(Beginning of EXERCISE INPUTS)

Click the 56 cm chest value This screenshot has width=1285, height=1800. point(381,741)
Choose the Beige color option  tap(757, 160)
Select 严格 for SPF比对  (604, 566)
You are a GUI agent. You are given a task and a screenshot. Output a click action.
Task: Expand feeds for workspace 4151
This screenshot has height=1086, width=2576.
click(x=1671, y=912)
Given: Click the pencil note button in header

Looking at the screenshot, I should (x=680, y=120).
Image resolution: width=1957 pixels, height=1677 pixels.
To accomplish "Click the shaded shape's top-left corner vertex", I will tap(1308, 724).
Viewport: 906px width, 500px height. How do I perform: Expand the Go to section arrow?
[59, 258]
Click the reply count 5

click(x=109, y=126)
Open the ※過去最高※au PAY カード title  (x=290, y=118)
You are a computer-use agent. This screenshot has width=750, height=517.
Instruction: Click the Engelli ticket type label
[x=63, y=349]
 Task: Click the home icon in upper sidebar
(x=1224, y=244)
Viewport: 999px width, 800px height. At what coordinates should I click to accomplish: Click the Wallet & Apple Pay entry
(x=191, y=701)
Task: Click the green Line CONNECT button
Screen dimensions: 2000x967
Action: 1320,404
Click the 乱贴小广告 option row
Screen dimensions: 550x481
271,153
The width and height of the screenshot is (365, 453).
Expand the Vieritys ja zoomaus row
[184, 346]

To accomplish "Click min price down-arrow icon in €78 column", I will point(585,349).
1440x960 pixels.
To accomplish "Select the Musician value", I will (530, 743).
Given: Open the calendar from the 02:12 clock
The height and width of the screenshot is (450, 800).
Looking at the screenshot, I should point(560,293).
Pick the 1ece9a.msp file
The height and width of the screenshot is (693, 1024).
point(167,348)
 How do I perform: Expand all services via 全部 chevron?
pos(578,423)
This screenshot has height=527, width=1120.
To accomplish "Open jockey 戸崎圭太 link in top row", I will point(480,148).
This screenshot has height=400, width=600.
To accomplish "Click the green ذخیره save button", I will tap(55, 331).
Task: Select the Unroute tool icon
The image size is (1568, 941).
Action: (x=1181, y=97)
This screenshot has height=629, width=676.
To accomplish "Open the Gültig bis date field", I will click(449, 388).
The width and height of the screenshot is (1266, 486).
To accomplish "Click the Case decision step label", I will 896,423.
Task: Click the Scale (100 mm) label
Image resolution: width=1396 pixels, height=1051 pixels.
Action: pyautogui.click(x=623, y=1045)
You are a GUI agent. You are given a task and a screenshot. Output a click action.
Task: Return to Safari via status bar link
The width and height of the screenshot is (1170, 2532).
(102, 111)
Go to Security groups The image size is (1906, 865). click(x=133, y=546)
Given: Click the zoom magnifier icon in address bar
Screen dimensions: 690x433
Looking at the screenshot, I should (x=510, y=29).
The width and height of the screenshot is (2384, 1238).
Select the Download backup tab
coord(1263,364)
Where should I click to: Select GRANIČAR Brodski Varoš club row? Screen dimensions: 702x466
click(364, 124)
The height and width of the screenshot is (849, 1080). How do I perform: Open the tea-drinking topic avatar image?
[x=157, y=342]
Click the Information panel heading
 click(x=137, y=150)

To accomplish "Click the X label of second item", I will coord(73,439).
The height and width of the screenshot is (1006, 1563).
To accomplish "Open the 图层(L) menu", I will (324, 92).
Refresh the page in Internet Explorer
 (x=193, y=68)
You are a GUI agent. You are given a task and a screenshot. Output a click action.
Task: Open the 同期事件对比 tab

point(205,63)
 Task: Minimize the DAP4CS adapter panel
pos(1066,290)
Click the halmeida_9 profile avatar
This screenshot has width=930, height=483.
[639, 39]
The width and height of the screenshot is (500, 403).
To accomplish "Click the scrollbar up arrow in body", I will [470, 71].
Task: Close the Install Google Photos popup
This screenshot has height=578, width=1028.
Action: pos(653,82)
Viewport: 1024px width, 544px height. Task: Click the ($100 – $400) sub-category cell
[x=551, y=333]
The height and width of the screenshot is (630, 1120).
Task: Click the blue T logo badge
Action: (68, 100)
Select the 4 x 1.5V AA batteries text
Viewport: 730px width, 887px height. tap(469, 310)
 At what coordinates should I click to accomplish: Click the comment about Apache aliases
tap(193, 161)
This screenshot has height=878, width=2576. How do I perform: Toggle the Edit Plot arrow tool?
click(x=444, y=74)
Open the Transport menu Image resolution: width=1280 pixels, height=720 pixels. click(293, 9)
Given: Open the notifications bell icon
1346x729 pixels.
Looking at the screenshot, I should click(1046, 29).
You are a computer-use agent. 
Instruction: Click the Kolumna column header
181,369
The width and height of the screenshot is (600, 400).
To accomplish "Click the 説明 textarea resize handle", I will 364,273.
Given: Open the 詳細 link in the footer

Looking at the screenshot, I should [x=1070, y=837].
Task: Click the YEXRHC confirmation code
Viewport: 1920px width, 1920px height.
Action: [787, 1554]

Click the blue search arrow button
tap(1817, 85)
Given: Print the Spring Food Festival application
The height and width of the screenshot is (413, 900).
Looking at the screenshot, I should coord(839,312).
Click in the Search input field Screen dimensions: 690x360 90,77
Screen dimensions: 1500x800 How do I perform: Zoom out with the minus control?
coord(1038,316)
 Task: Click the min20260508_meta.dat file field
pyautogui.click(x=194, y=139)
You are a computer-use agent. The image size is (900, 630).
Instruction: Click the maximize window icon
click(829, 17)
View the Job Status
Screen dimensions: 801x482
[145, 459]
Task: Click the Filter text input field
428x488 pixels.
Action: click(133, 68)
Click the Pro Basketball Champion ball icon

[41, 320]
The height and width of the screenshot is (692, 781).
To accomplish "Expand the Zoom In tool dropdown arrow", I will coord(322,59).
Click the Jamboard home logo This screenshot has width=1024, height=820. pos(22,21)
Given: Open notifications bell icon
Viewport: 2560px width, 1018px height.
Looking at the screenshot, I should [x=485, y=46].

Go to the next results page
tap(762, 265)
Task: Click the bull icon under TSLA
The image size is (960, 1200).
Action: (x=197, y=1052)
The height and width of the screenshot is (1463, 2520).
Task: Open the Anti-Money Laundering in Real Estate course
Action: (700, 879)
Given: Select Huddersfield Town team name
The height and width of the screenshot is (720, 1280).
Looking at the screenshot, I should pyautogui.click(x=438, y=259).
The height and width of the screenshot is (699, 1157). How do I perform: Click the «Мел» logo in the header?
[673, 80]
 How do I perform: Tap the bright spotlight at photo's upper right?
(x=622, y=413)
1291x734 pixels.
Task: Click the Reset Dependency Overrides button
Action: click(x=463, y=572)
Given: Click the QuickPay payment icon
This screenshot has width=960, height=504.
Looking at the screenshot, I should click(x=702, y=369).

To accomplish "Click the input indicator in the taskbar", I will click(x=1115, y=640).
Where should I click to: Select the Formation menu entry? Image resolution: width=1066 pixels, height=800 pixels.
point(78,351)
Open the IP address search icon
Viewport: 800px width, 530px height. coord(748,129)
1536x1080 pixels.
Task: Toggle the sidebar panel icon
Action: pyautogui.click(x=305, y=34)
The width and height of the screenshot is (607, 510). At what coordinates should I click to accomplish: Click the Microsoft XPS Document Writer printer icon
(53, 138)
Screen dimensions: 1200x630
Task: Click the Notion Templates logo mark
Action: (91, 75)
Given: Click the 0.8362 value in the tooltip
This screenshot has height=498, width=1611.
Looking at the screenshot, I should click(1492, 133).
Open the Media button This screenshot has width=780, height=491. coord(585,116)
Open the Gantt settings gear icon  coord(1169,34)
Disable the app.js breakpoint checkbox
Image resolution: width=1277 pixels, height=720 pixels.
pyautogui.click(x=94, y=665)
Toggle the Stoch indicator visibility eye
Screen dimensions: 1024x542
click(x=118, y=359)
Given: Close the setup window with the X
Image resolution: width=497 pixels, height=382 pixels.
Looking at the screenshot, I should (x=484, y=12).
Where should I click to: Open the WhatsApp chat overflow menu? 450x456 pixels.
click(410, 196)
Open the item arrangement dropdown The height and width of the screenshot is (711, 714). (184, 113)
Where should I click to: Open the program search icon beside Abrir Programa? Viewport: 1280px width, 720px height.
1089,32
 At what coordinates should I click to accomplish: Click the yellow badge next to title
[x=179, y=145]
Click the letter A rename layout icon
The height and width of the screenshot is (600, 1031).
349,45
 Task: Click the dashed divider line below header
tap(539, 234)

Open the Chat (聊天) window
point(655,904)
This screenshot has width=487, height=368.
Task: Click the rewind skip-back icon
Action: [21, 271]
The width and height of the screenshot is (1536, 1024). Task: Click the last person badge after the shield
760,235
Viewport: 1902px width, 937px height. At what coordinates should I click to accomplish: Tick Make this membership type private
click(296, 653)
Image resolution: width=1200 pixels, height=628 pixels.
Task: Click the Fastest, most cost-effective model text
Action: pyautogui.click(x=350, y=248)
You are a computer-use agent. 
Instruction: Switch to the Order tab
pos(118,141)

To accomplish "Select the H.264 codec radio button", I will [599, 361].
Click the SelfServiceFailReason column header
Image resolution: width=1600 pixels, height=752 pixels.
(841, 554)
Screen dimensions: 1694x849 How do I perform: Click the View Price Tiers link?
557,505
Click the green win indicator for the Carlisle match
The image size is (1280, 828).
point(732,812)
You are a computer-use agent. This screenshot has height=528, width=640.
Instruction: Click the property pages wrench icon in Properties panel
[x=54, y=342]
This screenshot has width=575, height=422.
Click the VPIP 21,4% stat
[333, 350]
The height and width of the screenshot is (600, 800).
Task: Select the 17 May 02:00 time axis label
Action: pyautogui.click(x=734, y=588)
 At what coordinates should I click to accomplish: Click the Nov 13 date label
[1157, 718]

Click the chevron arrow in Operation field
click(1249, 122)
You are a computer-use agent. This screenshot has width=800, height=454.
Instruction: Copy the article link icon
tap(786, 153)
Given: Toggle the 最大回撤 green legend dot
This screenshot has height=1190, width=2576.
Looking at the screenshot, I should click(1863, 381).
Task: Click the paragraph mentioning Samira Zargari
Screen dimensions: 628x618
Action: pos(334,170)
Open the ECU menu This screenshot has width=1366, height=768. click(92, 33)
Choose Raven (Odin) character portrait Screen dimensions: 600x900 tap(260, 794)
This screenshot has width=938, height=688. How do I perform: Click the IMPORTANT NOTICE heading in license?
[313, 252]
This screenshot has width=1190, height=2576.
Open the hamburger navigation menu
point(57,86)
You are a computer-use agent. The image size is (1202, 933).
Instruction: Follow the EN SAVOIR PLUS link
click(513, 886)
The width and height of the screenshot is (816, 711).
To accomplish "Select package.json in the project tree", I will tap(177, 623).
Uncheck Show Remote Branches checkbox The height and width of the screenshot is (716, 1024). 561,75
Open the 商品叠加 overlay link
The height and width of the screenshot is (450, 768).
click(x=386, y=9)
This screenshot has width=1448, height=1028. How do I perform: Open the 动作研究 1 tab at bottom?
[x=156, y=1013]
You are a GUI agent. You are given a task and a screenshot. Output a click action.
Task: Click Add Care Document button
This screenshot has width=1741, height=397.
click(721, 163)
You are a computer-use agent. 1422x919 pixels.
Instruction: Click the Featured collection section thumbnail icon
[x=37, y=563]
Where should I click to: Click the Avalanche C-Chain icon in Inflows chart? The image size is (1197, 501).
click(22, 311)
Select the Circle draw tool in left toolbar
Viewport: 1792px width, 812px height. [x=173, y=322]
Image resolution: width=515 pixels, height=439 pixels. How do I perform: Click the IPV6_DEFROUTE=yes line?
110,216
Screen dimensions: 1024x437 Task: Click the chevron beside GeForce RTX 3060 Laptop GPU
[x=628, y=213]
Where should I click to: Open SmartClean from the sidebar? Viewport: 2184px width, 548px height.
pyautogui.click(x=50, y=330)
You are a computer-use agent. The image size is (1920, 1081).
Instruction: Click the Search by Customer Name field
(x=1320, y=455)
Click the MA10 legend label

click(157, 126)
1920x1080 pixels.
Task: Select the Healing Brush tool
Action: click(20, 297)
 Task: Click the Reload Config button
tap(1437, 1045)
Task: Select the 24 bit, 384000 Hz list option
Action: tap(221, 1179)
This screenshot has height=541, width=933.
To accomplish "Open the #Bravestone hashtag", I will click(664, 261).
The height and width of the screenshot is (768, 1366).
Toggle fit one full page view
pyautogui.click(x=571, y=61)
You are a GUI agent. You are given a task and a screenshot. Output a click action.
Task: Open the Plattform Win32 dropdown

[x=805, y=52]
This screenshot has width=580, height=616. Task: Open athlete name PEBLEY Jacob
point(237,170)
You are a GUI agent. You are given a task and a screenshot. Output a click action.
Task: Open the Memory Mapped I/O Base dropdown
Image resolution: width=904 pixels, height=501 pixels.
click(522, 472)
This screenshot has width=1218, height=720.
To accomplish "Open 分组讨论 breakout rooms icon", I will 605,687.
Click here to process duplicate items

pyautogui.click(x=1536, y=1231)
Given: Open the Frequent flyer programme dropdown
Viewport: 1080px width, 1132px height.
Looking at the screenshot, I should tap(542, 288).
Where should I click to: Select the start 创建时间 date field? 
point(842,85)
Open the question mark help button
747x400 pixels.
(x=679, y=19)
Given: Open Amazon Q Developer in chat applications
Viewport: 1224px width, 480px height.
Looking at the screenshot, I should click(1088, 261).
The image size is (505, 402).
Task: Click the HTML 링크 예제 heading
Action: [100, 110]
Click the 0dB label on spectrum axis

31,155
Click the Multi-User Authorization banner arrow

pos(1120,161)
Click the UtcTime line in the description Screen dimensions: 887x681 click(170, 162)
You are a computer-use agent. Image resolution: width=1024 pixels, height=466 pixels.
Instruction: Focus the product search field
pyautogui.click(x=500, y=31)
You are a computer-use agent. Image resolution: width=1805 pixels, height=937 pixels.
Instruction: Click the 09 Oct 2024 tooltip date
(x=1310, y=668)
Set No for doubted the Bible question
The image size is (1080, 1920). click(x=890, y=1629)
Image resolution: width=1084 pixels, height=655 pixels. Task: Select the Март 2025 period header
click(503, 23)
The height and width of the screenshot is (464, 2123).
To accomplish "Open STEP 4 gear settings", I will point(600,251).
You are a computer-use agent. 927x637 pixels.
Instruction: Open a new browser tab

(End of EXERCISE INPUTS)

* WORK INSTRUCTIONS *
Could you write out, exactly as given, the lines from the one holding "Toggle fit one full page view" through the end of the listing, and nothing else?

* FINAL ANSWER *
Toggle fit one full page view
pyautogui.click(x=571, y=61)
You are a GUI agent. You are given a task and a screenshot. Output a click action.
Task: Open the Plattform Win32 dropdown

[x=805, y=52]
This screenshot has width=580, height=616. Task: Open athlete name PEBLEY Jacob
point(237,170)
You are a GUI agent. You are given a task and a screenshot. Output a click action.
Task: Open the Memory Mapped I/O Base dropdown
Image resolution: width=904 pixels, height=501 pixels.
click(522, 472)
This screenshot has width=1218, height=720.
To accomplish "Open 分组讨论 breakout rooms icon", I will 605,687.
Click here to process duplicate items

pyautogui.click(x=1536, y=1231)
Given: Open the Frequent flyer programme dropdown
Viewport: 1080px width, 1132px height.
Looking at the screenshot, I should tap(542, 288).
Where should I click to: Select the start 创建时间 date field? 
point(842,85)
Open the question mark help button
747x400 pixels.
(x=679, y=19)
Given: Open Amazon Q Developer in chat applications
Viewport: 1224px width, 480px height.
Looking at the screenshot, I should click(1088, 261).
The image size is (505, 402).
Task: Click the HTML 링크 예제 heading
Action: [100, 110]
Click the 0dB label on spectrum axis

31,155
Click the Multi-User Authorization banner arrow

pos(1120,161)
Click the UtcTime line in the description Screen dimensions: 887x681 click(170, 162)
You are a computer-use agent. Image resolution: width=1024 pixels, height=466 pixels.
Instruction: Focus the product search field
pyautogui.click(x=500, y=31)
You are a computer-use agent. Image resolution: width=1805 pixels, height=937 pixels.
Instruction: Click the 09 Oct 2024 tooltip date
(x=1310, y=668)
Set No for doubted the Bible question
The image size is (1080, 1920). click(x=890, y=1629)
Image resolution: width=1084 pixels, height=655 pixels. Task: Select the Март 2025 period header
click(503, 23)
The height and width of the screenshot is (464, 2123).
To accomplish "Open STEP 4 gear settings", I will point(600,251).
You are a computer-use agent. 927x637 pixels.
Instruction: Open a new browser tab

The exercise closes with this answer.